## Exercise materials

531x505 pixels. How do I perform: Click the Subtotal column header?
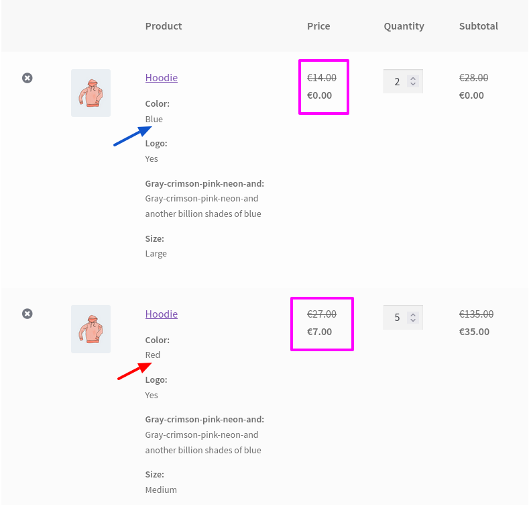coord(479,26)
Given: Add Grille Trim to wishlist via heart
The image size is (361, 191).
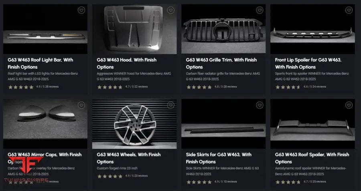Looking at the screenshot, I should [x=260, y=10].
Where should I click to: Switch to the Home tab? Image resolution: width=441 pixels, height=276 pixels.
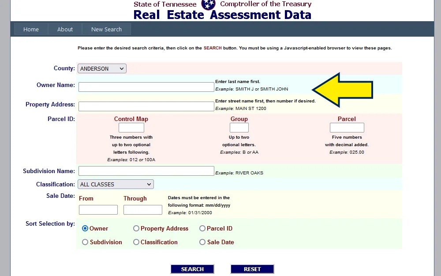point(31,29)
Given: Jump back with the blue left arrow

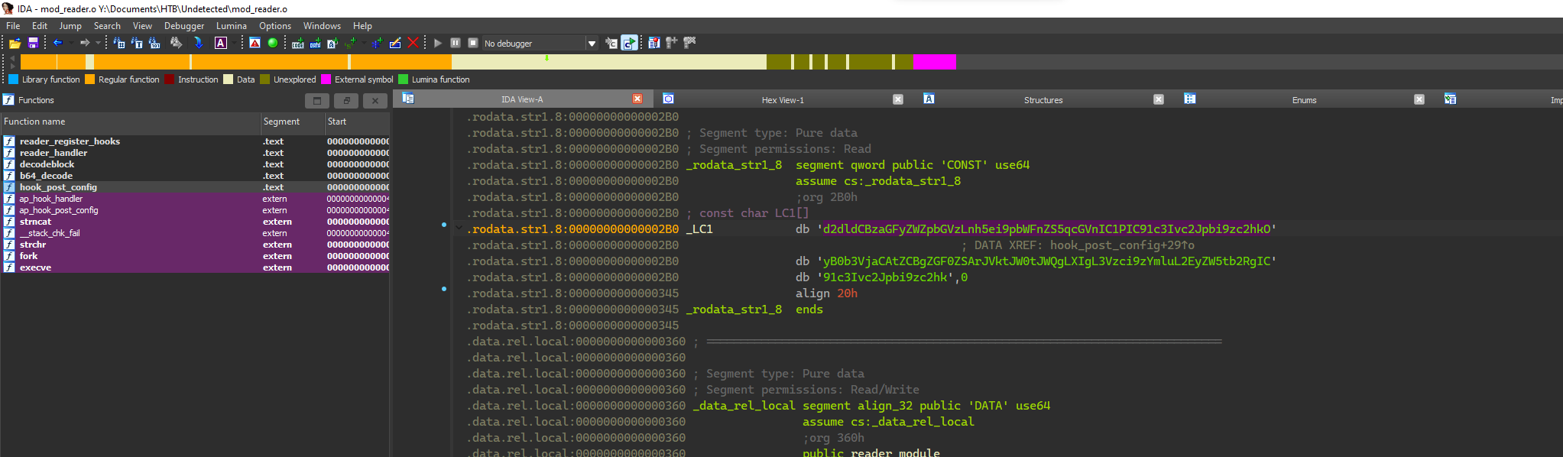Looking at the screenshot, I should 57,43.
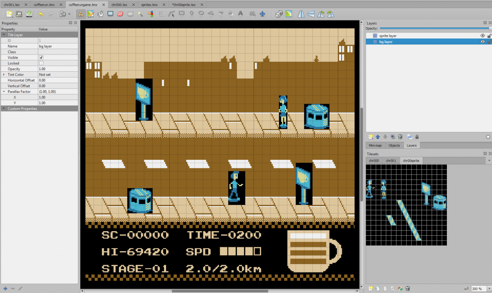The height and width of the screenshot is (293, 492).
Task: Expand the Parallax Factor property
Action: coord(3,91)
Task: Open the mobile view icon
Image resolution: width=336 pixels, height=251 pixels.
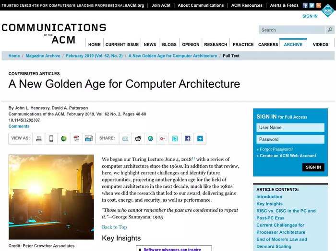Action: click(51, 138)
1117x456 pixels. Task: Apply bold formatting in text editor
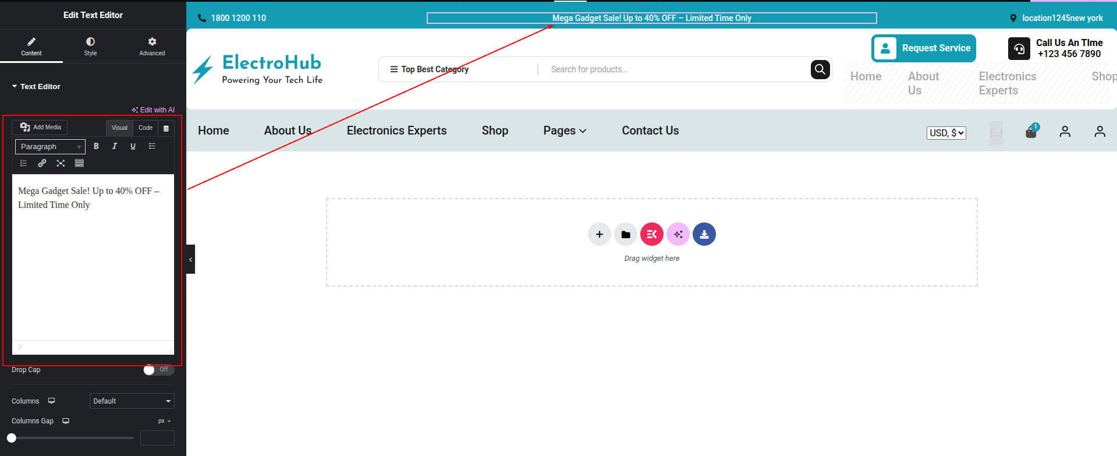pos(96,146)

## Task objective
Exactly as written, give the entries above again, with no images.

## Exercise output
531x505 pixels. How do I perform: Click the Subtotal column header?
coord(479,26)
Given: Add Grille Trim to wishlist via heart
The image size is (361, 191).
Looking at the screenshot, I should [x=260, y=10].
Where should I click to: Switch to the Home tab? Image resolution: width=441 pixels, height=276 pixels.
point(31,29)
Given: Jump back with the blue left arrow

Looking at the screenshot, I should 57,43.
The height and width of the screenshot is (293, 492).
Task: Expand the Parallax Factor property
Action: coord(3,91)
Task: Open the mobile view icon
Image resolution: width=336 pixels, height=251 pixels.
Action: click(51, 138)
1117x456 pixels. Task: Apply bold formatting in text editor
pos(96,146)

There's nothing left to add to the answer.